In many ways this question is like another here in that you have a complex system that must be taught all at once. See the answers to that one, including mine.

A useful strategy for this would be to turn it around a bit and start out by saying that the code they are about to see is a model of the physical device. The parts of the model match the parts of the device. The robot has two arms and so its model has two "Arm objects". Objects in the model need a description and the description (in Java) is provided by a class: RobotArm.

The physical robot's parts have functionality of various kinds and these are modeled in the RobotArm class with methods: move, etc. Once we have the class (at least in skeleton form) we can instantiate it: new RobotArm().

The Robot class itself is built by composition (arm fields: Robot.leftArm...

So what you do is make a mapping between the code and the physical thing and point out that (as I assume is true of the code) the mapping is pretty direct. This is actually pretty faithful to the idea of OOP, in fact. Modeling is a good first metaphor for OO programming.

At this point you can show them some code, but I'd show it heavily ellipsed, with only the detail needed shown in full. In other words, only show some of the methods and maybe only parts of some methods.

So the code you show above in your Question doesn't come first, but only now after they have seen the map, even if the map is incomplete. The class is an abstract description of the physical thing and the code completes the description. When you show methods, don't make them naked (as if this were just C coding), but show them as part of their class.

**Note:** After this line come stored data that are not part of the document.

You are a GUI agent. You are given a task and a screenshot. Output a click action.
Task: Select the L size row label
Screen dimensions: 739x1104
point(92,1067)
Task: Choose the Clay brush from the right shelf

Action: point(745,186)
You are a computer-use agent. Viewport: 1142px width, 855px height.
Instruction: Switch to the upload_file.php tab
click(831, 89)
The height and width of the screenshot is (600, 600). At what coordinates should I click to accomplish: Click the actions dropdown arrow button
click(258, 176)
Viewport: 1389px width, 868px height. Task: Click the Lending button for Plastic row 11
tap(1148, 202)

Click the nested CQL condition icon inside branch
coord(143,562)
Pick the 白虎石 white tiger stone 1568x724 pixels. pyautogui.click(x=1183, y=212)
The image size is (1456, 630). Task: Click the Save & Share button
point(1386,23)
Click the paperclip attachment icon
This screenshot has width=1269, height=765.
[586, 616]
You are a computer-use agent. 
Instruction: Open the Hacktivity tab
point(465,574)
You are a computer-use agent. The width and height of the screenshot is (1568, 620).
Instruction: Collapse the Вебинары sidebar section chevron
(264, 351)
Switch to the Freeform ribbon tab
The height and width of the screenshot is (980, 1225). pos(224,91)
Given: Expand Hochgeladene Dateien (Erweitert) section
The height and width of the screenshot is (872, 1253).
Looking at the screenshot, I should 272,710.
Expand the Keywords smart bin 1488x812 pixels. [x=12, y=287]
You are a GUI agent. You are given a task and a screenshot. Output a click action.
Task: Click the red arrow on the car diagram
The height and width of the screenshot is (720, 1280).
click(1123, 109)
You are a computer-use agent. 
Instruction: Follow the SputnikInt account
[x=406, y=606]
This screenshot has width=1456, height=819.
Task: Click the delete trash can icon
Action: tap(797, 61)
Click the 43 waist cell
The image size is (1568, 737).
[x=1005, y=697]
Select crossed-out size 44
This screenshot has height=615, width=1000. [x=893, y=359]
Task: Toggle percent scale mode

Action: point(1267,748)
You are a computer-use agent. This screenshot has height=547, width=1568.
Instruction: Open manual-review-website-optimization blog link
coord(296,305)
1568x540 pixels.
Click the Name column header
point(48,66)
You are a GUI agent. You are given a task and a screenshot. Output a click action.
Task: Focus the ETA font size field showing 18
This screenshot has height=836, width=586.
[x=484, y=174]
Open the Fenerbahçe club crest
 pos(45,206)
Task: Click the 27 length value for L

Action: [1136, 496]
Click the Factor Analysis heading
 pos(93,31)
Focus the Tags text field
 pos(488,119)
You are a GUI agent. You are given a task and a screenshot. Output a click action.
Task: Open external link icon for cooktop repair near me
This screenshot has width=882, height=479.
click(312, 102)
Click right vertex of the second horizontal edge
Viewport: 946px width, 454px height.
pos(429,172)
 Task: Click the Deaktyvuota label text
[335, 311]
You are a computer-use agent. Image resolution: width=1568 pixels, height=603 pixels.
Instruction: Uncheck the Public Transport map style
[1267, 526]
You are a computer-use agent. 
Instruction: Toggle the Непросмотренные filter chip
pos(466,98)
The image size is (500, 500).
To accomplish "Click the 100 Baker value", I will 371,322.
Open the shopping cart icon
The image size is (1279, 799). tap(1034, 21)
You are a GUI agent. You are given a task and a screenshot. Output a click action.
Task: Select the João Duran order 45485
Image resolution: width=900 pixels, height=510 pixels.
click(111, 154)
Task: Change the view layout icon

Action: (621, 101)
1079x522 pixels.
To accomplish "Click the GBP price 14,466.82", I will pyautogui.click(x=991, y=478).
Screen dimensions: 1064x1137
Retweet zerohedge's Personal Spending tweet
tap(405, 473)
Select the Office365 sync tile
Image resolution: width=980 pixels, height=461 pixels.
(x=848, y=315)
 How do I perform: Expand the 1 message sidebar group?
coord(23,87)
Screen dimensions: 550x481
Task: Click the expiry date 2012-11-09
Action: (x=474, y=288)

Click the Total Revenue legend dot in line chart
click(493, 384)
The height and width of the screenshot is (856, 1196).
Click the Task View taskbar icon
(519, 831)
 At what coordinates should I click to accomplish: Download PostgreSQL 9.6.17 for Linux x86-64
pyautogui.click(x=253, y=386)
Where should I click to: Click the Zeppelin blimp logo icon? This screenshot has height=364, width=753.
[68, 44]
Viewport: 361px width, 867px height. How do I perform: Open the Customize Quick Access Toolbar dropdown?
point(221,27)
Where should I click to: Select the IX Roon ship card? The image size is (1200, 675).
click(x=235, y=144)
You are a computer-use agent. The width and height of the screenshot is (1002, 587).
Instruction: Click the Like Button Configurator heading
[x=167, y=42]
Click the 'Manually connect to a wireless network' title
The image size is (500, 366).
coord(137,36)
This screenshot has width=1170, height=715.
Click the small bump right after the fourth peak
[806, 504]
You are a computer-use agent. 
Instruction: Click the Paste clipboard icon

I've assumed that the robot itself is an actual object in your framework. It is possible that it isn't, if there is only one. The robot "object" may be implicit. Or possibly your code (above) is really part of a method of the Robot class so you wrote leftArm... rather than this.leftArm...

Note that if the "Robot" were not a physical device, but a screen simulation instead, the same ideas as above work well.

Another way to put all of this is that you do the integration step for them and present that, rather than depending on each student to integrate the detail into a consistent whole and all in the same way.

So, you introduce three big ideas (Class, object, method) and show how they relate to each other and to the physical thing. There are a few smaller ideas also (instantiate, part-whole composition), of course that you incorporate into your lecture. It should only take 15-20 minutes to do this at a high level.